[Supplied information Boundary: Start]

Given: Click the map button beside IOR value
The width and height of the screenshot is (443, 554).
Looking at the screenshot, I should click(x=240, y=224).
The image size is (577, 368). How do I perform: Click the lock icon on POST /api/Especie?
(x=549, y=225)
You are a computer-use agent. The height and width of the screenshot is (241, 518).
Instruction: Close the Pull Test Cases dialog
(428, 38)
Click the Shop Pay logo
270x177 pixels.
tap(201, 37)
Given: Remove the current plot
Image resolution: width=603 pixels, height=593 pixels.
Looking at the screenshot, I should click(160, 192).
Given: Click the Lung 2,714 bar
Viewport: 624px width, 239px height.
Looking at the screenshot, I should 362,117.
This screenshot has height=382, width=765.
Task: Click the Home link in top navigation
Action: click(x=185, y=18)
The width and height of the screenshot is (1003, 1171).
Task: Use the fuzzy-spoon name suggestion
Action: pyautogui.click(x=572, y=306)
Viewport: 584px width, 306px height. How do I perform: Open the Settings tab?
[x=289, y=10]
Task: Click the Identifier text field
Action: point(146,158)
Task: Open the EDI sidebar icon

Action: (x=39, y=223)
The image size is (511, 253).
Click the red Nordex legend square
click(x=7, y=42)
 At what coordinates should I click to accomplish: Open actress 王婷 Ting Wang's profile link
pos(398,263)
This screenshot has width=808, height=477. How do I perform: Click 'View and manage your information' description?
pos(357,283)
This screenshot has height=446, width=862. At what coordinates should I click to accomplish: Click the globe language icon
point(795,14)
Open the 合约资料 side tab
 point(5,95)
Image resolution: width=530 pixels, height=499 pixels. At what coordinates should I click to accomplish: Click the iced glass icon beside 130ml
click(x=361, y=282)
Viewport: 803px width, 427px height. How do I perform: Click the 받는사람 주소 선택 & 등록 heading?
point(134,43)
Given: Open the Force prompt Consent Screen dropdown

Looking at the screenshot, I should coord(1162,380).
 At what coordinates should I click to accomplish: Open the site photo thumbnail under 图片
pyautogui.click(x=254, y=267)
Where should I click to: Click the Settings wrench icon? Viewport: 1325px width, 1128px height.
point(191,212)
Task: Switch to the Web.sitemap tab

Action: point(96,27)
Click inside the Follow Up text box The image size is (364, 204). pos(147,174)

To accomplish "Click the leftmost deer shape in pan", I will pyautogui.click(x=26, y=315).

[Supplied information Boundary: End]

Exercise instructions: Reproduce the records above in full, without altering a single character.

Output for this exercise:
Given: Click the map button beside IOR value
The width and height of the screenshot is (443, 554).
Looking at the screenshot, I should click(x=240, y=224).
The image size is (577, 368). How do I perform: Click the lock icon on POST /api/Especie?
(x=549, y=225)
You are a computer-use agent. The height and width of the screenshot is (241, 518).
Instruction: Close the Pull Test Cases dialog
(428, 38)
Click the Shop Pay logo
270x177 pixels.
tap(201, 37)
Given: Remove the current plot
Image resolution: width=603 pixels, height=593 pixels.
Looking at the screenshot, I should click(160, 192).
Given: Click the Lung 2,714 bar
Viewport: 624px width, 239px height.
Looking at the screenshot, I should 362,117.
This screenshot has height=382, width=765.
Task: Click the Home link in top navigation
Action: click(x=185, y=18)
The width and height of the screenshot is (1003, 1171).
Task: Use the fuzzy-spoon name suggestion
Action: pyautogui.click(x=572, y=306)
Viewport: 584px width, 306px height. How do I perform: Open the Settings tab?
[x=289, y=10]
Task: Click the Identifier text field
Action: point(146,158)
Task: Open the EDI sidebar icon

Action: (x=39, y=223)
The image size is (511, 253).
Click the red Nordex legend square
click(x=7, y=42)
 At what coordinates should I click to accomplish: Open actress 王婷 Ting Wang's profile link
pos(398,263)
This screenshot has width=808, height=477. How do I perform: Click 'View and manage your information' description?
pos(357,283)
This screenshot has height=446, width=862. At what coordinates should I click to accomplish: Click the globe language icon
point(795,14)
Open the 合约资料 side tab
 point(5,95)
Image resolution: width=530 pixels, height=499 pixels. At what coordinates should I click to accomplish: Click the iced glass icon beside 130ml
click(x=361, y=282)
Viewport: 803px width, 427px height. How do I perform: Click the 받는사람 주소 선택 & 등록 heading?
point(134,43)
Given: Open the Force prompt Consent Screen dropdown

Looking at the screenshot, I should coord(1162,380).
 At what coordinates should I click to accomplish: Open the site photo thumbnail under 图片
pyautogui.click(x=254, y=267)
Where should I click to: Click the Settings wrench icon? Viewport: 1325px width, 1128px height.
point(191,212)
Task: Switch to the Web.sitemap tab

Action: point(96,27)
Click inside the Follow Up text box The image size is (364, 204). pos(147,174)

To accomplish "Click the leftmost deer shape in pan", I will pyautogui.click(x=26, y=315).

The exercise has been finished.